## Instructions for the task
Starting with the line that has "Viewport: 945px width, 506px height." in the records below and stopping after the line that has "This screenshot has height=663, width=947.", output every line exactly and nothing else; skip pictures.

## Given records
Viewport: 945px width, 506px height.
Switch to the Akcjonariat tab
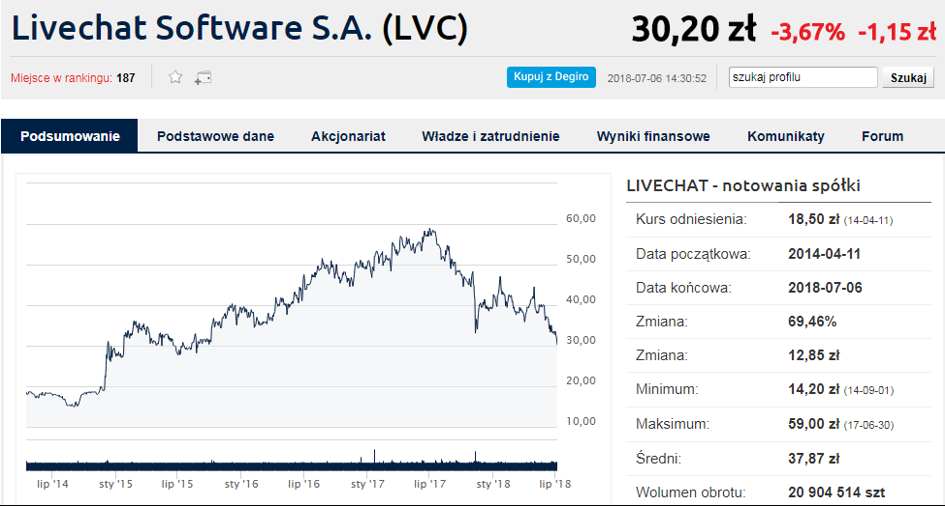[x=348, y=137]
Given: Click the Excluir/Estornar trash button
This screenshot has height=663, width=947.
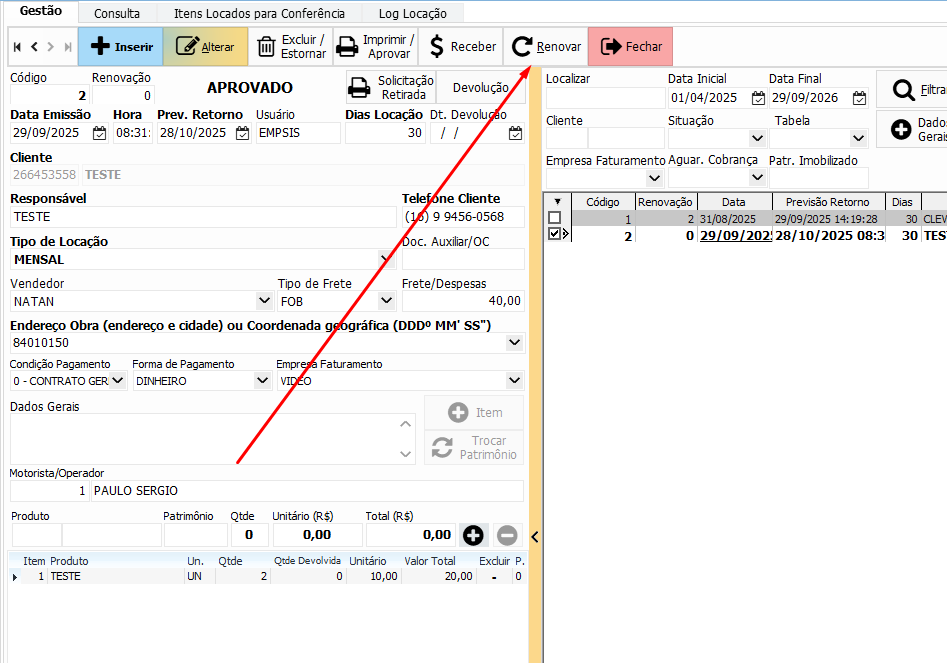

---

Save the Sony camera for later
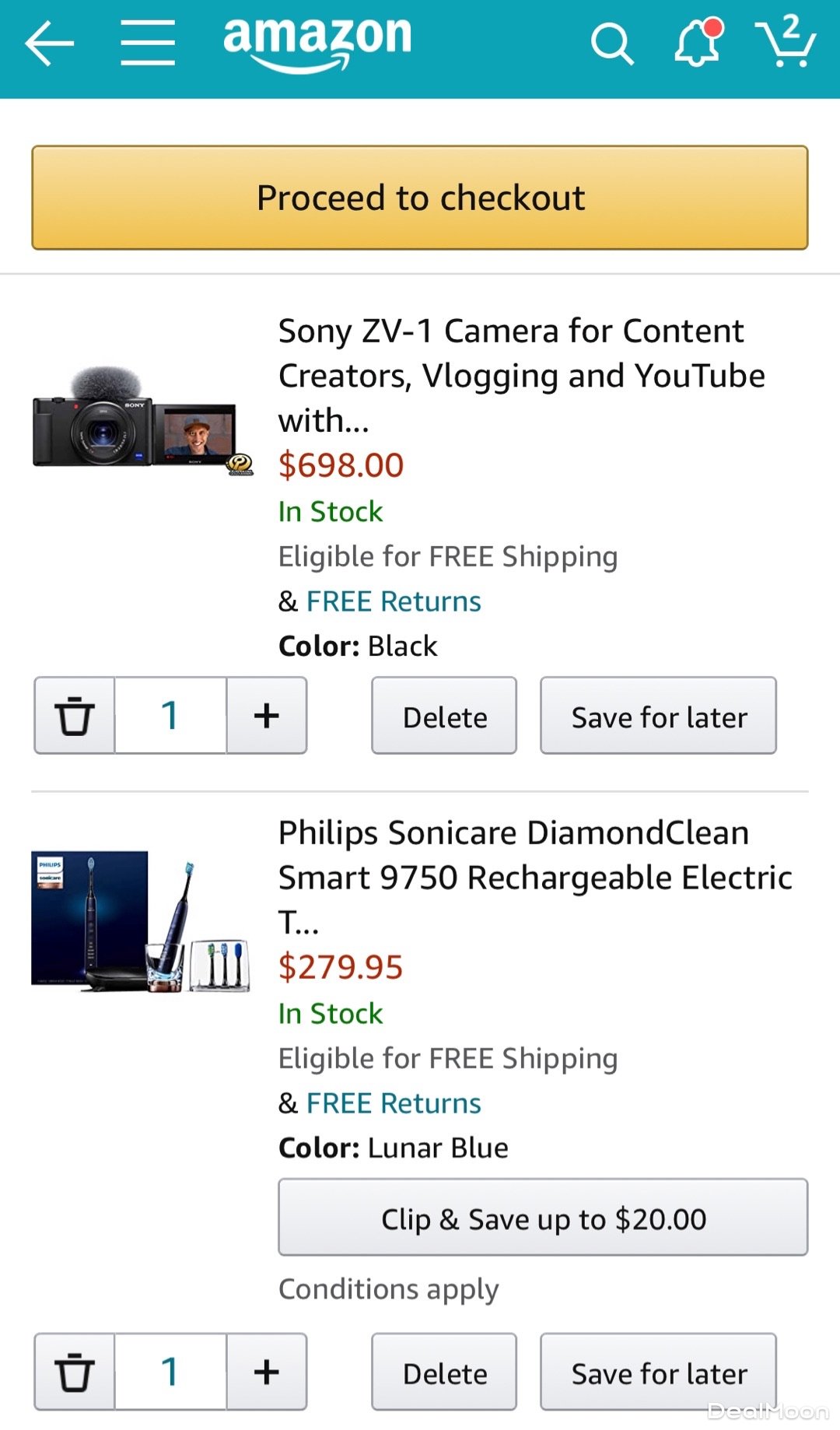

## Task output
Viewport: 945px width, 506px height.
Switch to the Akcjonariat tab
[x=348, y=137]
Given: Click the Excluir/Estornar trash button
This screenshot has height=663, width=947.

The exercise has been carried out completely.